The Pacific Island Labourers Act 1901 (Cth) was an Act of the Parliament of Australia which was designed to facilitate the mass deportation of Pacific Islanders, or "Kanakas", working in Australia, especially in the Queensland sugar industry. Along with the Immigration Restriction Act 1901, enacted six days later, it formed an important part of the White Australia policy. In 1901, there were approximately 10,000 Pacific Islanders working in Australia, most in the sugar cane industry in Queensland and northern New South Wales, many working as indentured labourers or slaves, even with slavery being prohibited in Australia and the rest of the British Empire through the Slavery Abolition Act 1833. The Act ultimately resulted in the deportation of approximately 7,500 Pacific Islanders.

== Background ==
Beginning in the 1860s, tens of thousands of Pacific Islanders were brought to Australia as unpaid or low-paid labourers. By the early 1890s, 46,000 labourers had arrived in Queensland, and up to 62,000 such labourers arrived in all. Many of these people had been forcibly removed from their homes, in a process called "blackbirding", by which Islanders were either kidnapped or deceived into traveling to Australia. They were brought in to meet the growing need for cheap labour in the sugar industry, since white labour was scarce and expensive. The majority of such labourers were employed under indentured labour arrangements, whereby they received either no pay or extremely small amounts of pay. By 1880, Queensland legislation prevented Pacific Islanders from working in higher paid jobs in sugar mills and other industrial areas, and limited them to manual agricultural labour.

== The act ==
The act prohibited any Pacific Islanders from entering Australia after 31 March 1904, and required all those entering before then to have a licence. During 1902, the maximum number of licences that could be issued was limited to three-quarters of the number of Pacific Islanders who left Australia in 1901. During 1903, this licence quota was lowered even further, to half of the total departures in 1902. Any person who brought a Pacific Islander into the country contrary to the Act could be fined £100. It was an offence to employ a Pacific Islander in any other way than an indentured labour agreement, punishable by a fine of £100.

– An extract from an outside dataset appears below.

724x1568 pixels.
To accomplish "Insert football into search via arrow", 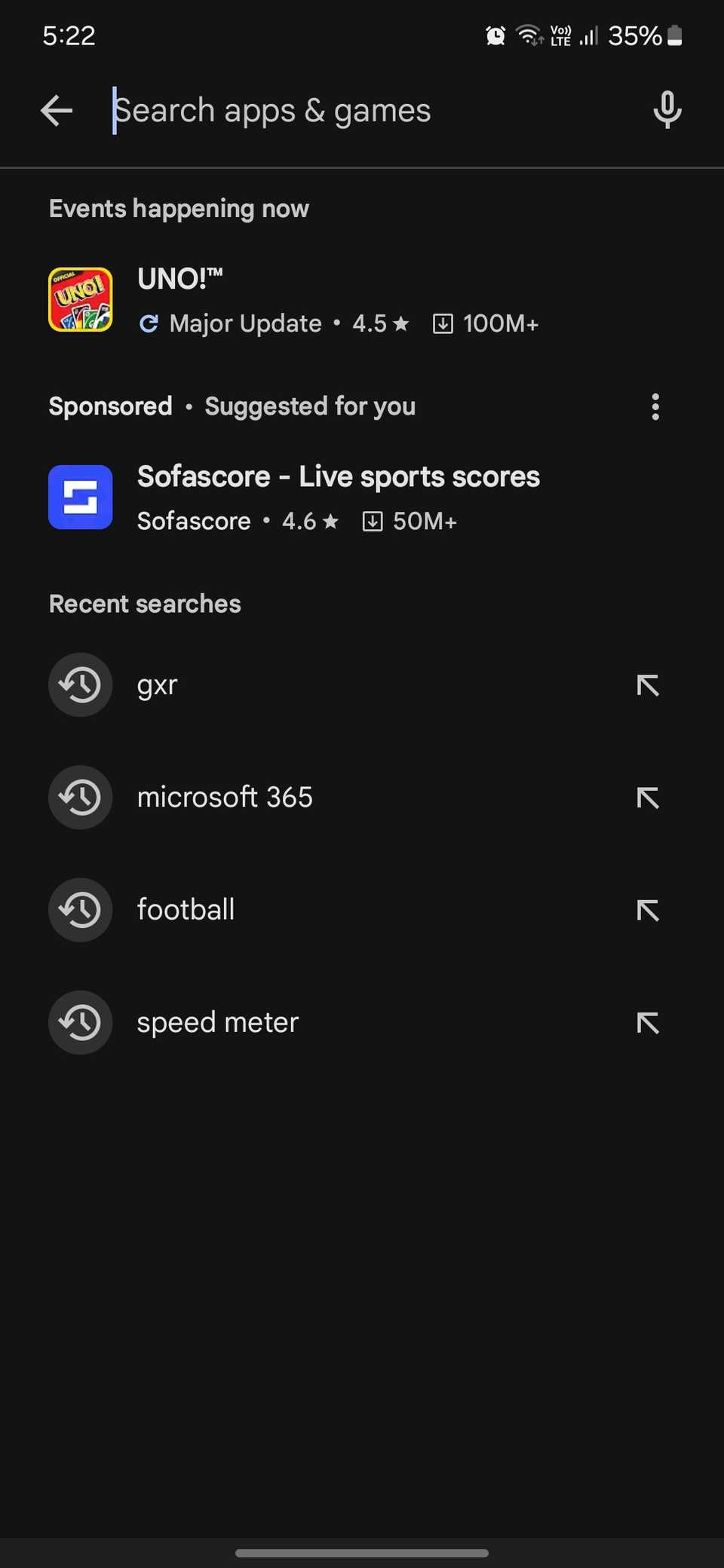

The most forcible component of the legislation was section 8. It provided that any Pacific Islander found in Australia after 31 December 1906 could be deported immediately by order of the Minister for External Affairs, and any Islander found in Australia before that date, who had not been employed under an indentured labour agreement at any time in the preceding month, could be deported immediately by order of a Magistrate in summary proceedings.

Section 7 provided all labour agreements made with Pacific Islander labourers no longer remained in force from 31 December 1906. The practical effect of the legislation was that by this date, Pacific Islanders were legally barred from undertaking labour contracts in Australia and ultimately compelled to return to their country of origin.

There were various grounds for exemption from deportation, including marriage to an Australian. The case of Robtelmes v Brenan (1906) 4 CLR 395, the first deportation case to come before the High Court of Australia, provides an illustration of the Act's operation.